# [Work to complete]
Gather every line from the entries below that includes "arrow".

# [Data for analysis]
· · ·
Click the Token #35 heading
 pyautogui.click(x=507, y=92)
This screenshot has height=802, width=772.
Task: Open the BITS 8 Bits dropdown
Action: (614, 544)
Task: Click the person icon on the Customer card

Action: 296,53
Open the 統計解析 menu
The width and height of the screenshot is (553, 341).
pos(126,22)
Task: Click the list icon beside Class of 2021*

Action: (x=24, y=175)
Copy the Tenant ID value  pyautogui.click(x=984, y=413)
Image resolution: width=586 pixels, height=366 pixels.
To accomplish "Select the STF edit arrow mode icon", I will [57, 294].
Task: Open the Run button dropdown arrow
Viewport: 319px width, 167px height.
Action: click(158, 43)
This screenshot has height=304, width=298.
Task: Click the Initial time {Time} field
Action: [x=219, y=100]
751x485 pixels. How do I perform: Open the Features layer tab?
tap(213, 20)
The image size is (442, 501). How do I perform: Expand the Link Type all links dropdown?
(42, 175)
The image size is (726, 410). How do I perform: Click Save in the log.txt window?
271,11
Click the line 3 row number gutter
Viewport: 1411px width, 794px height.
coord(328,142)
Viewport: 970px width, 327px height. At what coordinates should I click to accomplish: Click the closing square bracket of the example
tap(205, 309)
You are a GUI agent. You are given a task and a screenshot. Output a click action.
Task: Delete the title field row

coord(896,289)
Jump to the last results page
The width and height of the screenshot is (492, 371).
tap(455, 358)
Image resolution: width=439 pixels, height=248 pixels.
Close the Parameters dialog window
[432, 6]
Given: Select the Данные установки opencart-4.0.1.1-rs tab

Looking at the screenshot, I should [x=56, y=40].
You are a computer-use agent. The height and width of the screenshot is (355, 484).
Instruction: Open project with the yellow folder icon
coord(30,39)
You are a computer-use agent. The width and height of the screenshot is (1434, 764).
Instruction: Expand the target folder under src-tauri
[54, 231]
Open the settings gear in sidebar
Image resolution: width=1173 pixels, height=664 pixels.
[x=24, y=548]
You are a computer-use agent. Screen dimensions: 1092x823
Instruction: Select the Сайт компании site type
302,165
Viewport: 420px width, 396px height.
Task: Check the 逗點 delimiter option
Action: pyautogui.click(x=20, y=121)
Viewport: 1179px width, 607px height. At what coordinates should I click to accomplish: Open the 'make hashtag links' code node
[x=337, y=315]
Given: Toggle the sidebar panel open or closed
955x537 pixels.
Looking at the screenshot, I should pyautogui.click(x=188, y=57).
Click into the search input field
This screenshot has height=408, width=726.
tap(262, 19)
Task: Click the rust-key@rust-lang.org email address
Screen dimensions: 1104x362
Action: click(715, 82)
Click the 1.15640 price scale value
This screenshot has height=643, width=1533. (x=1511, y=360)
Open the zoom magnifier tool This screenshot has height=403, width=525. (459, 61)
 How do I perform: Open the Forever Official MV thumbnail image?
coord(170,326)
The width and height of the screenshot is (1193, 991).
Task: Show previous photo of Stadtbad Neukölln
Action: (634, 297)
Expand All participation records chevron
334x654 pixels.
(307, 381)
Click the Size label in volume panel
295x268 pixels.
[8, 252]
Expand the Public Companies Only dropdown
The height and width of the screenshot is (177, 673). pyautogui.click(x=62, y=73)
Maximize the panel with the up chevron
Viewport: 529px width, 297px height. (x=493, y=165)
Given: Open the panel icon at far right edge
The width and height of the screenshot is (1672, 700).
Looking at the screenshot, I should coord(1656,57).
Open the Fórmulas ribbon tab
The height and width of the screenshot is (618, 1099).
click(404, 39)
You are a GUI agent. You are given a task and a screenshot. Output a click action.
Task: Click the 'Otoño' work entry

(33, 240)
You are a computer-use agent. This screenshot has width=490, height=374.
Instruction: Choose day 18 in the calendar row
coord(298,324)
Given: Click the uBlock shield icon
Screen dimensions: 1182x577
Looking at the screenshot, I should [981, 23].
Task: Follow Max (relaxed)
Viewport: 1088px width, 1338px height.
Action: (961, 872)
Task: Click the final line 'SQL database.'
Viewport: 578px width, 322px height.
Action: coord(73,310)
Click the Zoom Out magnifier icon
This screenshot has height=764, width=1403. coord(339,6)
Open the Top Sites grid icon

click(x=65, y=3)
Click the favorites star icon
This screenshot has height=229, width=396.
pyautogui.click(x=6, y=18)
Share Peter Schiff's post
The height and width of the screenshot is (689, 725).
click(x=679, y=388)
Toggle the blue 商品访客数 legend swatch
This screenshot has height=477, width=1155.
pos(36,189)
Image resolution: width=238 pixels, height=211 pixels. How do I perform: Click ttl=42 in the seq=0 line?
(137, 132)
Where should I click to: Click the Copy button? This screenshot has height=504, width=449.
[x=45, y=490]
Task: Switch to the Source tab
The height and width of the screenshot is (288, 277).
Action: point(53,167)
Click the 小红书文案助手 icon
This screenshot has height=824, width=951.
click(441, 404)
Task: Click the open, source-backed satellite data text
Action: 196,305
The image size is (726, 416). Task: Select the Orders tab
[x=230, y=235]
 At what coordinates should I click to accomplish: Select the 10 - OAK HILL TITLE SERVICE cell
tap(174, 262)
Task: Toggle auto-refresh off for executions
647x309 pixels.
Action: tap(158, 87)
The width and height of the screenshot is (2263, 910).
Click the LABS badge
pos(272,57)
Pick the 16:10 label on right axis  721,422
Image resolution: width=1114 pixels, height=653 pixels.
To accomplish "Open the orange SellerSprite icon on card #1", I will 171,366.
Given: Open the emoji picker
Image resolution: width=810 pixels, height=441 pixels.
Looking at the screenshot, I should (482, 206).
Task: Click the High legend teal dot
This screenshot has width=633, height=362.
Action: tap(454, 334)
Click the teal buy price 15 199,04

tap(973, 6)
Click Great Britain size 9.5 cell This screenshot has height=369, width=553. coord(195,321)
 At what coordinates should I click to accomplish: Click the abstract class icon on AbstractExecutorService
· · ·
# [Exercise solution]
To accomplish "Select the STF edit arrow mode icon", I will [57, 294].
Task: Open the Run button dropdown arrow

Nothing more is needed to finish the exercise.